+++ TRECHO DE ORIGEM +++

Jesus coroado de espinhos Paróquia Nossa Senhora da Ajuda, Ilha Bela, Brasil~

Mestre na arte da conversa, Dr. Plinio explica como ela pode nascer do sofrimento.

Pediram-me para falar a respeito da relação existente entre a conversa e a cruz. Vamos, então, conversar um pouquinho sobre isso.

Antes de conversar, falar consigo mesmo

A pessoa recolhida fala consigo mesma e só então começa a conversar. Porque só tem uma boa prosa quem antes falou consigo mesmo. Não é o doido que fala sozinho, evidentemente, mas é aquele que pensa e, nas reações de sua própria alma, encontra o preâmbulo necessário para conversar. Quem não é assim, é uma caixa de repetição das sensações, das impressões dos outros, um papagaio que recompõe colchas de retalhos daquilo que ouviu. Não é um homem capaz de pensar e, portanto, de conversar.

Dou um exemplo concreto. Imaginem que alguns dos senhores vão, por exemplo, deste auditório às sedes onde residem, guardando o silêncio dentro dos respectivos veículos. Não havendo conversa, prestam atenção nas coisas mais díspares pelas quais vão passando pelo caminho e que vão, assim, sendo captadas pelo intelecto.

Chegando à sede, passam pela capela e vão quietos para os quartos de dormir. Ao se recostarem, aquilo que viram vem à memória. Não como se fosse uma fita de cinema, mas, sem os senhores perceberem, voltam à cabeça — um pouco mais acentuadas, trabalhadas e analisadas — aquelas coisas que lhes chamaram mais a atenção.

Se os senhores percorrerem aquele trajeto, em silêncio, várias vezes numa semana, terão feito de cada viagem, sem se darem conta, um livro cujas páginas estão cheias de vida e realidade, não de tipografia.

+++ DADOS FORNECIDOS +++

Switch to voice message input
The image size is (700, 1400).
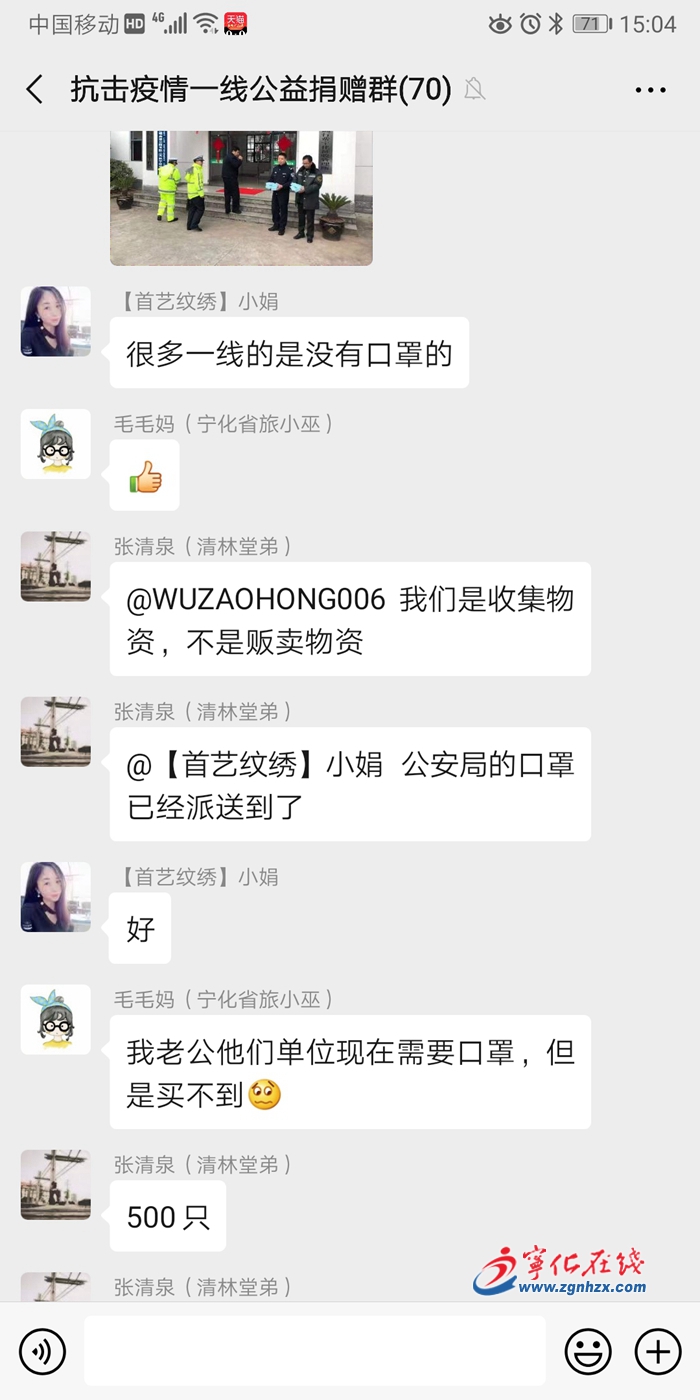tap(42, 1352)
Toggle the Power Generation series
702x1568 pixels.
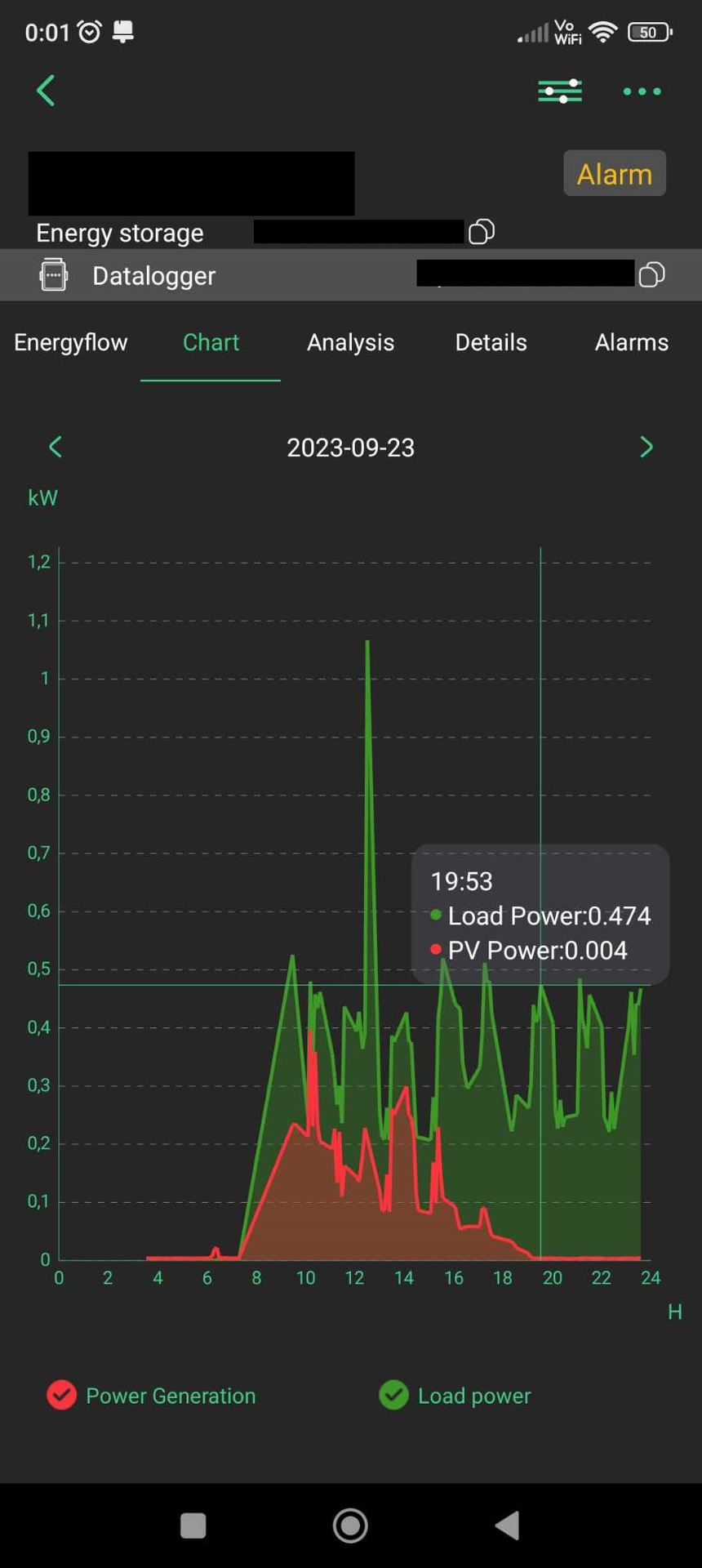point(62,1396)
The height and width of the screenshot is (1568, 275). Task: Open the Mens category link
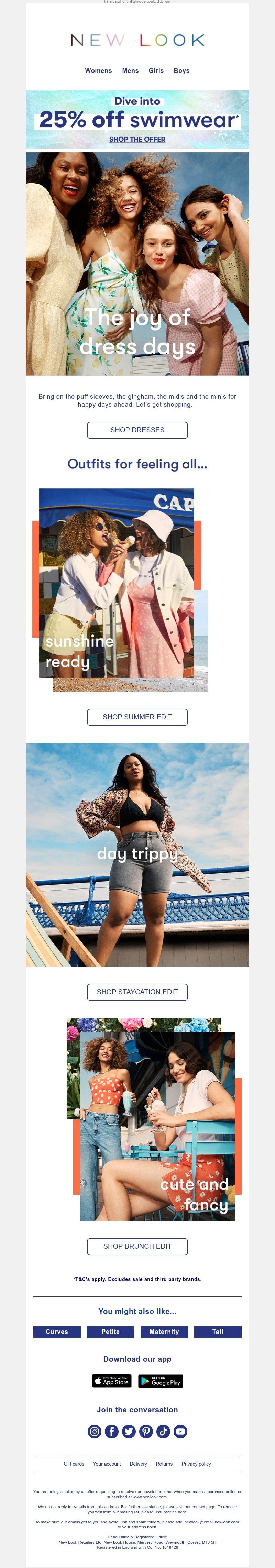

+++

• QUESTÃO BREVE 1:
Responda com base no texto sobre a conversa e a cruz:
(a) Com quem a pessoa recolhida fala antes de começar a conversar?
(b) Que ave é usada para descrever quem não fala consigo mesmo?
(c) Em que se transforma cada viagem feita em silêncio, segundo o último parágrafo?
• QUESTÃO BREVE 2: Por favor, transcreva como lista numerada as linhas dos registros, desde a que contém "Toggle the Power Generation series" até o final dos registros, com as duas pontas incluídas e sem as linhas em branco. Omita as imagens na resposta.
O texto e os registros vêm de fontes diferentes.

• RESPOSTA COMPLETA 1:
(a) Consigo mesma.
(b) O papagaio, que recompõe colchas de retalhos daquilo que ouviu.
(c) Em um livro cujas páginas estão cheias de vida e realidade, não de tipografia.

• RESPOSTA COMPLETA 2:
1. Toggle the Power Generation series
2. 702x1568 pixels.
3. point(62,1396)
4. The height and width of the screenshot is (1568, 275). Task: Open the Mens category link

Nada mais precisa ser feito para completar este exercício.